Jak i dlaczego narodził się Have a God Time? Jak długo pracowaliście nad tym projektem?
-Have a God Time rodzi się ze spotkania z Panem. Z cennej ścieżki osobistej transformacji. W 2011 roku zrobiliśmy kurs Alfa i tam odkryliśmy Ducha Świętego i naszą parafię. Odkryliśmy wspólnotę ludzi przemienionych i zjednoczonych w Chrystusie i w radości, która nie była normalna.
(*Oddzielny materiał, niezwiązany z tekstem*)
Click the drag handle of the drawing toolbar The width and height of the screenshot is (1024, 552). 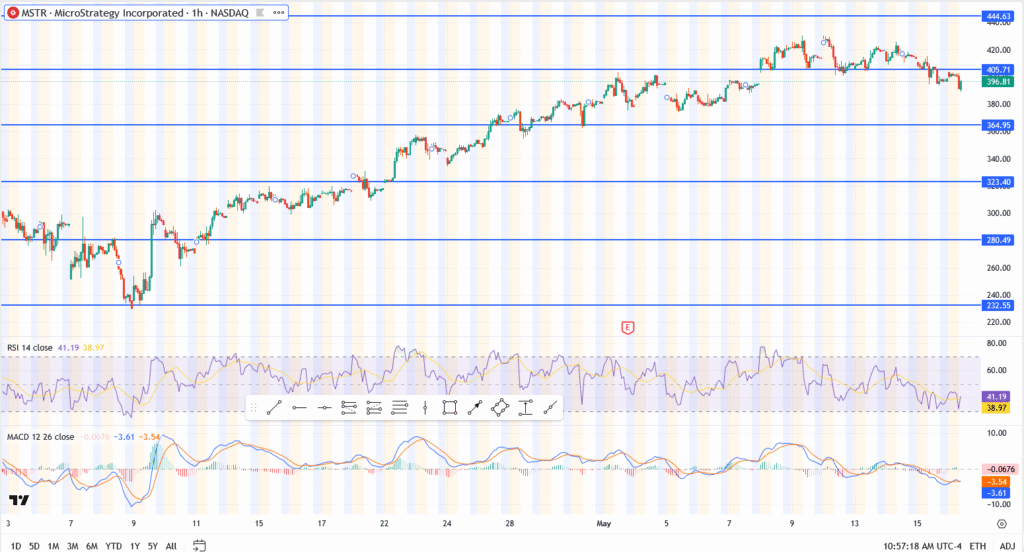[x=254, y=407]
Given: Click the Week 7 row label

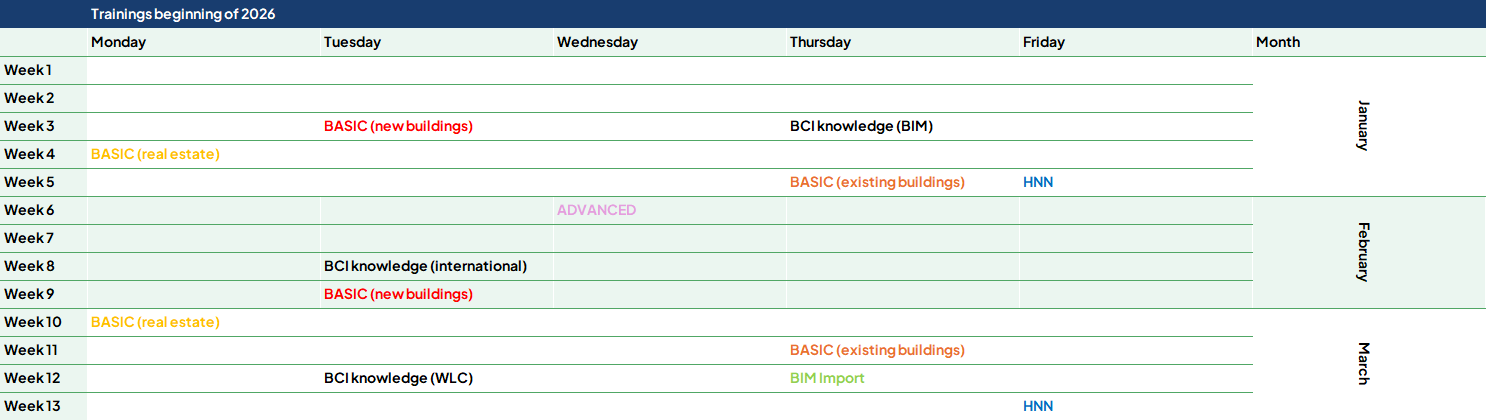Looking at the screenshot, I should (x=28, y=238).
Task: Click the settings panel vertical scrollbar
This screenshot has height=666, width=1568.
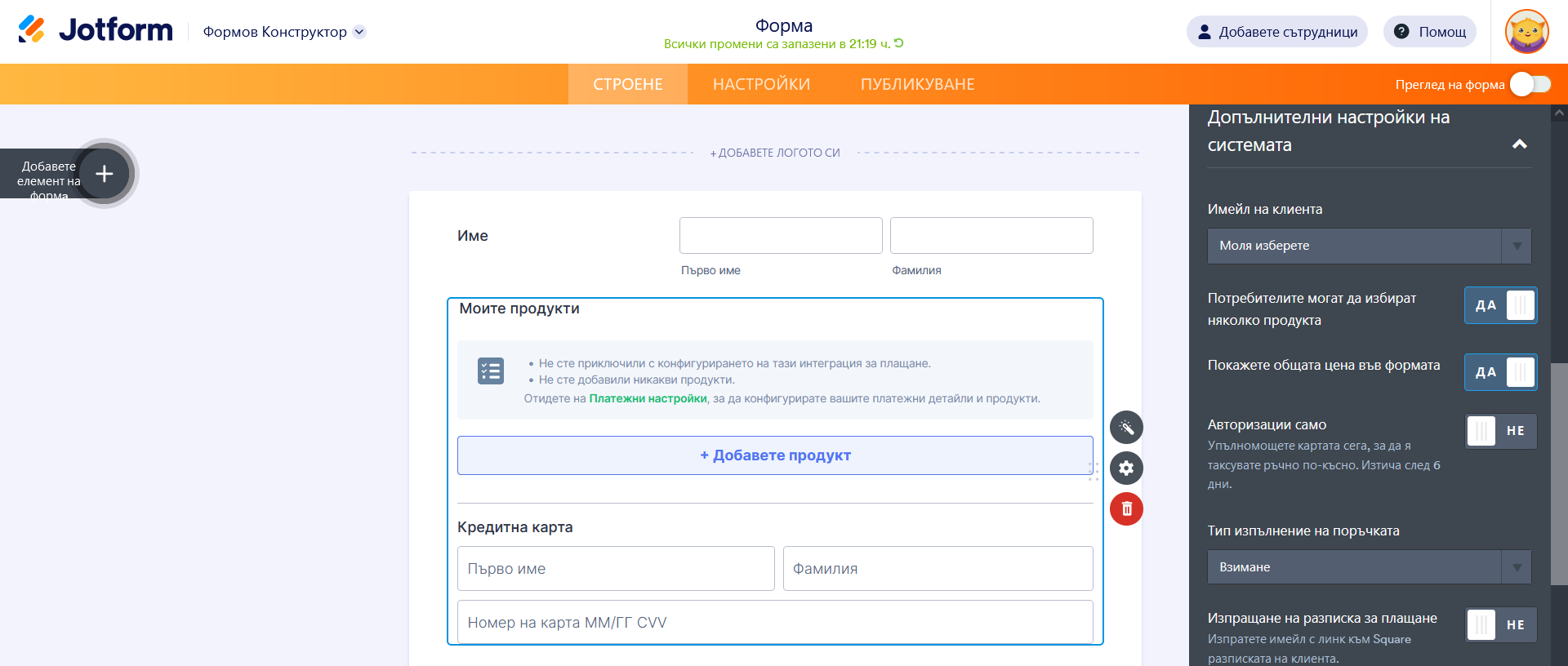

Chcieliśmy być jego częścią.
W tym samym roku przybył papież Benedykt XVI i w drodze do Cuatro Vientos, wśród tłumu podekscytowanego spotkaniem z papieżem i niosącego plecak pielgrzyma, pojawił się pomysł stworzenia chrześcijańskich produktów do codziennego użytku. Zdaliśmy sobie sprawę, że tylko w tych momentach i jako grupa, my katolicy byliśmy na tyle odważni, aby pokazać naszą wiarę. Dlaczego nie pokazać naszej wiary w codziennym życiu za pomocą bieżących przedmiotów, które są używane na co dzień? Dlaczego nie pokazać tego, czym jesteśmy? Z radością i prostotą.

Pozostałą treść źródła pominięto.